Ig tipped his head back and looked at the reddish candlelight washing over the old bricks. The steady, shifting movement of the light soothed him, added to his feeling of suspension, of floating. His next thought was that if there was candlelight, the hatch to the furnace must be open. That’s right, Lee had opened it to throw more light on the concrete floor.
And then Ig knew what was about to happen, and the shock of it brought him up out of his dreamy, floating stupor. Terry was about to see the phone, Gle
“One minute, Ig,” Terry said from across the room. He seemed, in truth, to be talking to himself. “You hang in there and-Wait! Hey, Ig, we’re in luck. Got a phone right here.”
Ig turned his head and tried again, tried to stop him, and did in fact manage a single word: “Terry.” But then that tight, painful feeling of compression settled back into his throat, and he could say no more, and anyway, Terry did not look back at the sound of his name.

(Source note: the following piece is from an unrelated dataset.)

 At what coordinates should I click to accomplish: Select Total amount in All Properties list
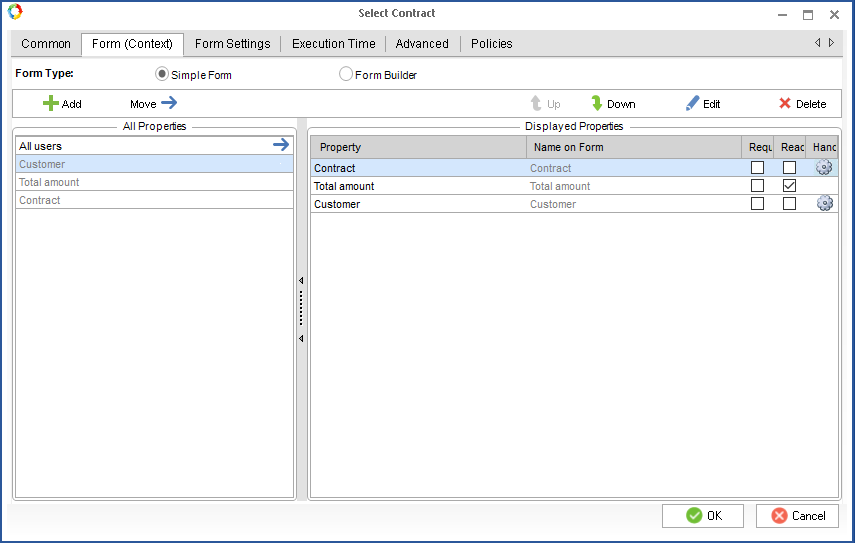(x=49, y=183)
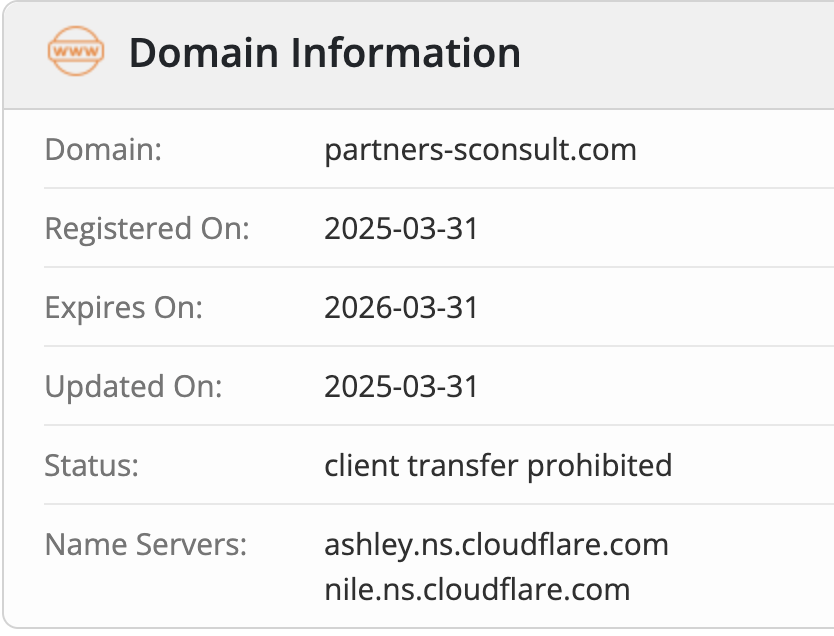Click the gray header bar beside the title
This screenshot has width=834, height=636.
(x=675, y=53)
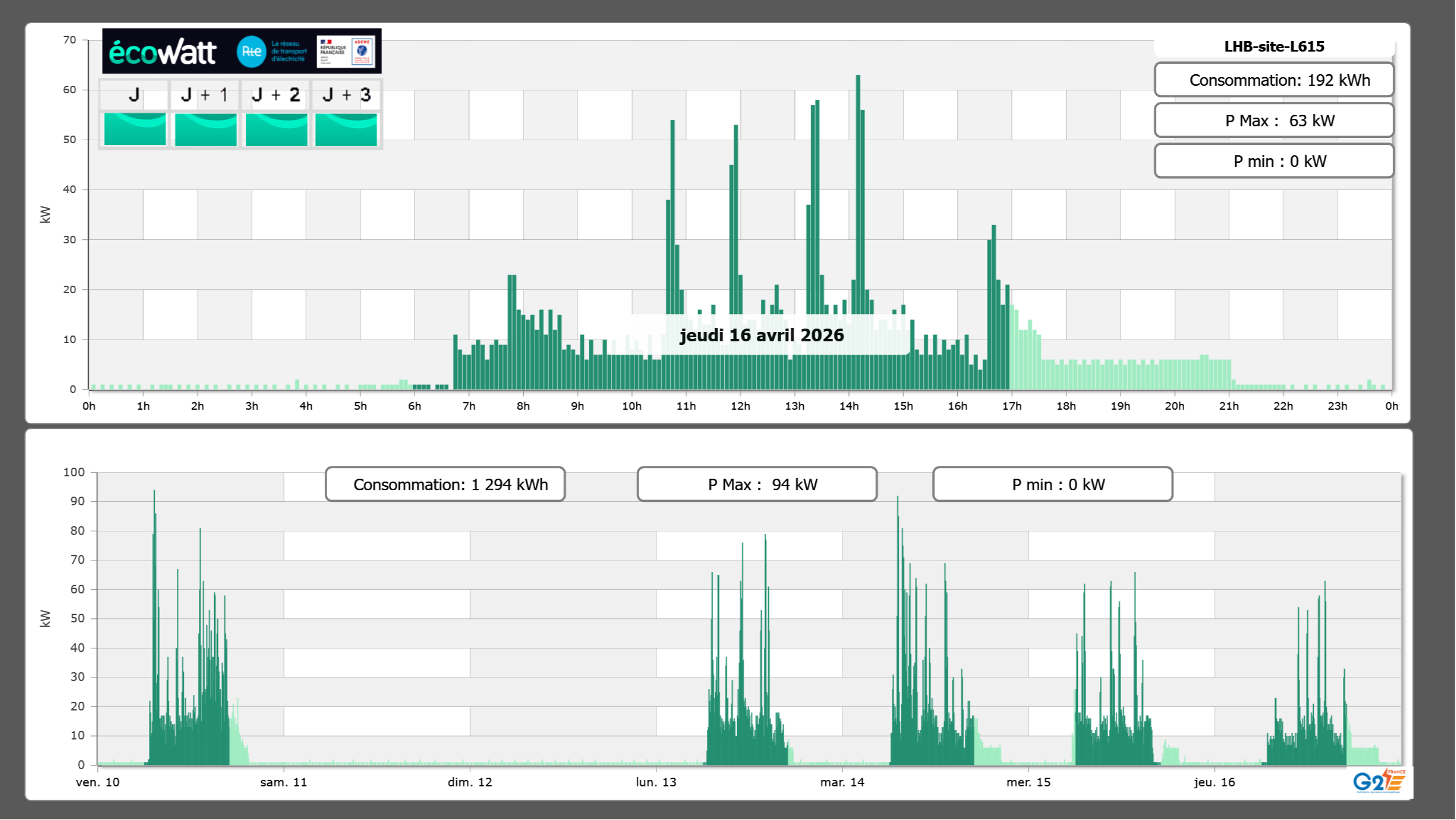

His brother bent into the hatch, grabbing for the phone on the lumpy blanket. When he picked it up, one fold flopped back and Terry hesitated, looking down at the loops of snake beneath, the scales like brushed copper in the candlelight. There was a dry rattle of castanets.
The viper uncoiled and struck Terry in the wrist, with a sound Ig could hear twenty-five feet away, a meaty thump. The phone flew. Terry screamed and went up and straight back and banged the iron frame of the hatch with his skull. The impact dropped him. He got his hands up, stopped himself before he could go face-first into the mattress, the lower half of his body hanging out through the hatch.
The snake still had him by the wrist. Terry grabbed it and jerked. The timber rattler slashed his wrist open as her fangs were tugged loose, and she coiled and hit him again, in the face, sinking her teeth into his left cheek. Terry grabbed her about halfway up the body and pulled, and she let go and bunched up and hit him a third time, a fourth. Each time she pounded into him, it made a sound like someone drilling the speed bag in a gym.
Ig’s brother sank back out of the hatch, dropping to his knees. He had the snake low, close to the end of her tail. He pulled her off him and lifted her in the air and smashed her against the floor, like someone banging a broom against a rug to knock the dust out of it. A black spray of blood and snake brain dashed across the concrete. Terry flipped her away from himself, and she rolled and landed on her back. Her tail whipped madly about, slapping at the concrete. The thrashing slowed a little at a time, until her tail was only waving gently back and forth, and then it stopped completely.
Terry knelt at the door of the furnace with his head bowed, like a man in prayer, a devout penitent in the church of the holy and everlasting chimney. His shoulders rose and fell, rose and fell with respiration.
“Terry,” Ig managed to call out, but Terry did not lift his head and look back at him.
If Terry heard him-Ig wasn’t sure he had-he couldn’t reply. Terry had to save each precious breath for the effort of getting the next lungful of oxygen. If it was anaphylactic shock, then he would need a stick of epinephrine in the next few minutes, or he’d suffocate on the swollen tissues of his own throat.